Entrepreneurship in the United States is on the rise — with the figures to back it up.
That’s according to the latest U. S. Census numbers and estimates by the SBA’s Office of Advocacy.
Using the latest available figures (from 2003), Raymond Keating, Chief Economist for the Small Business & Entrepreneurship Council, writes that 2003 saw some of the largest increases in entrepreneurship in recent years:
- New employer firm births jumped 7.5% from 2002 – 2003, to 612,296 (an employer firm is a small business that employs employees)
- The total number of employer firms increased 1.2%, the largest increase since 1996. The total number of employer firms as of 2003 stands at 5,767,127.

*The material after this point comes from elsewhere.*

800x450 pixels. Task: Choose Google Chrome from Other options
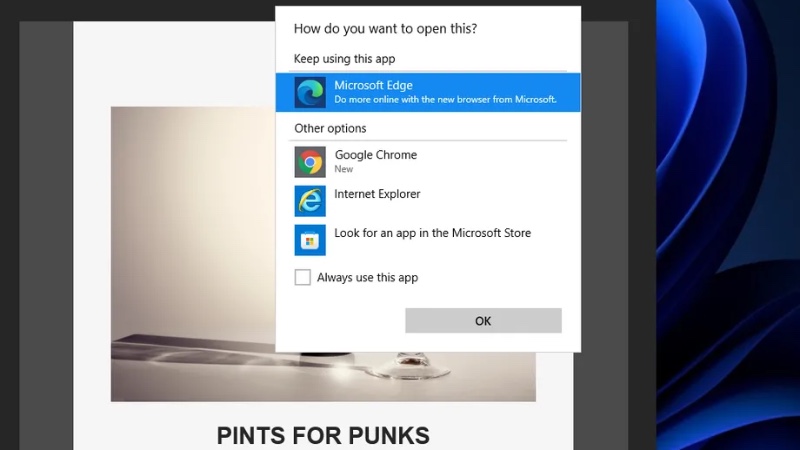click(x=375, y=155)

- The total number of non-employer firms increased 5.7%, again the largest increase in recent years. Non-employer firms mean microbusinesses with no employees or the self-employed.
If you really want to see the growth, however, go over to Keating’s article where he has laid out the annual entrepreneurship figures for each of the above three measures. It helps to see the growth in total numbers, year over year.
The reason for this growth, according to Keating? “We should not be too surprised that 2003 turned out to be quite robust for entrepreneurship, as that was the year that Congress passed and the President signed into law a pro-entrepreneur, pro-investment tax relief package, and economic growth accelerated markedly.”
I would add this reason: right now is a great time to be an entrepreneur, because our society and culture currently celebrate our status as entrepreneurs. We entrepreneurs have more free assistance and official support than ever — from the Federal government all the way to private foundations, and even to companies that sell to us. We entrepreneurs are recognized as being engaged in worthwhile endeavors in speeches by the President of the United States. It even has become trendy to be an entrepreneur, with everyone from Donald Trump to Martha Stewart hitching their wagons to the tag “entrepreneur.”
America has been built on the hard work of entrepreneurs, but we are supported more than ever before, it seems, thanks to the hard work of many advocates. Tax breaks are one of many measures of that. What better time, what better place?